= James M. Ryan =

Canadian politician

James Ryan (April 15, 1842 - September 19, 1917) was a Canadian businessman in Newfoundland.

== Early life and education ==
Born in Bonavista, Newfoundland, James Ryan was the oldest of ten children, nine of whom survived to adulthood. His father, Michael Ryan, had emigrated from Ireland in 1833, and married his mother, Elinor Fleming, nine years later.

== Career ==
On October 20, 1857, when Ryan was just 15 years old, he and his father started a fishery supply business and public house at Bailey's Cove, a section of Bonavista. This became a successful enterprise and in 1869 Ryan had acquired enough capital to purchase the business premises formerly owned by William Keen. Incorporated in 1870 as James Ryan and Company, the enterprise had expanded beyond Bonavista to other communities along the coast. Trading operations were soon established at Elliston, Catalina, Bay de Verde, Open Hall and Plate Cove.
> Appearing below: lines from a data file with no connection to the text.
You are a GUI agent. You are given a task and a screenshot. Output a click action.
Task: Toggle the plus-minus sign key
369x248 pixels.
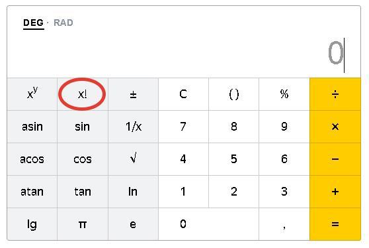133,94
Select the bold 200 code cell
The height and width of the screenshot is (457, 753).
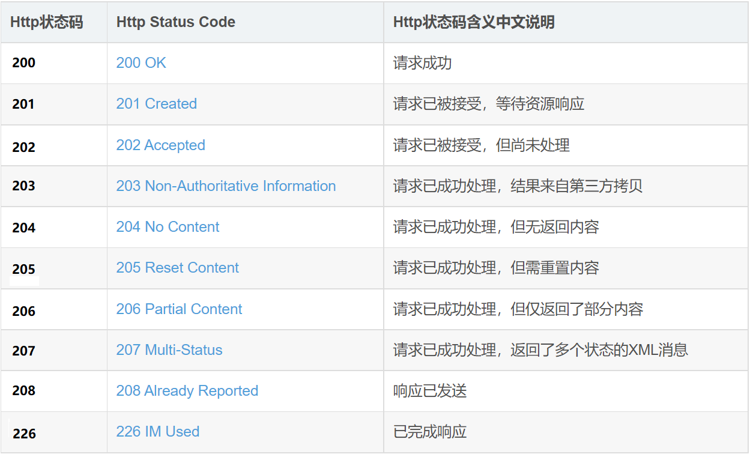24,63
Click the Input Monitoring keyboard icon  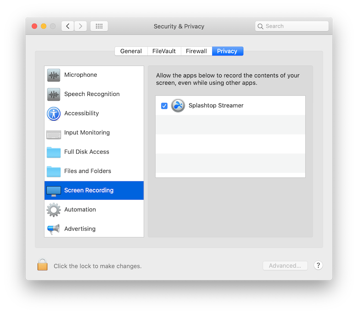tap(54, 133)
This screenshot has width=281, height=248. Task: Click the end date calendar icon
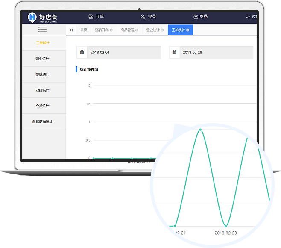174,52

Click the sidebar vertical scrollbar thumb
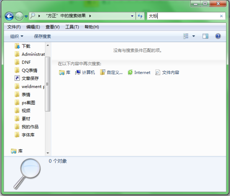pyautogui.click(x=48, y=84)
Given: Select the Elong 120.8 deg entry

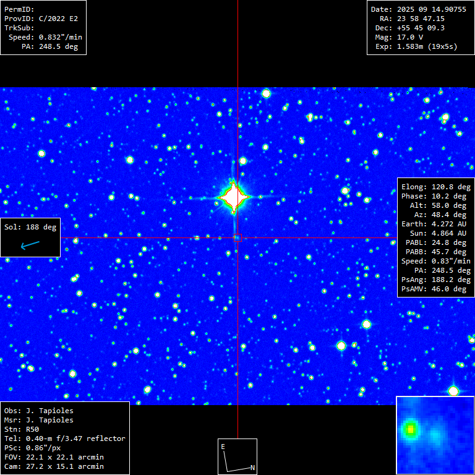Looking at the screenshot, I should coord(434,187).
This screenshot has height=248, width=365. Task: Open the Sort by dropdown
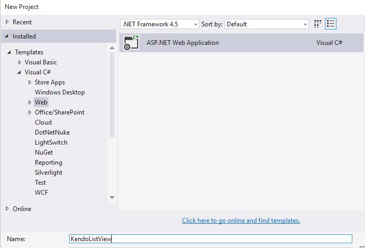coord(267,24)

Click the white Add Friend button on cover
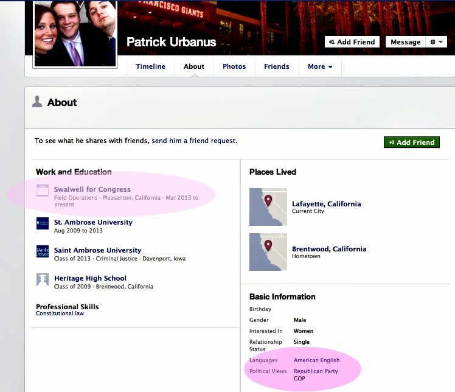pos(352,42)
With his brother Daniel they established a separate business at King's Cove in 1875 and another at Trinity in 1906. The Ryan empire was expanding rapidly and in the mid-1890s they acquired the fishing premises of J. and W. Stewart at Greenspond, which became an integral part of the Ryan mercantile empire. They also operated their own summer fishing stations in Labrador, at such places as Hawk's Harbour and Batteaux.

Ryan's businesses were one of the last of Newfoundland firms to use shop assistants who were trained in England, thereby assuring that his employees would be well-versed in the products they were selling. Another important aspect of his business successes was that he dealt directly with the English suppliers and not through the St. John's middlemen.

== Personal life and legacy ==
Ryan married Katherine McCarthy of Carbonear at Roxbury, Massachusetts on March 2, 1897. Ryan was one of the wealthiest people in Newfoundland and founder of a business that eventually became a Newfoundland historic property called Ryan Premises.

In 1905 Ryan located his main residence to St. John's and built a home, which took 2 years (1909–1911), on Rennie's Mill Road, one of the wealthiest parts of the city. It was an imposing structure that was built to his specifications and known simply as "The House", where it still stands today. Appointed to the Legislative Council in 1913, he spent four rather quiet years as a member of that chamber before his death at St. John's on September 19, 1917.

James and his brother Daniel were two of the wealthiest men in Newfoundland at the turn of the century. After James death his final bequests included funding for Mount Cashel Orphanage, Belvedere Orphanage, the Church of England Orphanage, the Methodist Orphanage and a trust fund to form a permanent relief fund for the poor of Bonavista.

Ryan's Bonavista operations and his various subsidiary companies carried on business until his son Herbert died in 1978. The premises remained dormant for a time before being acquired by Parks Canada in 1991.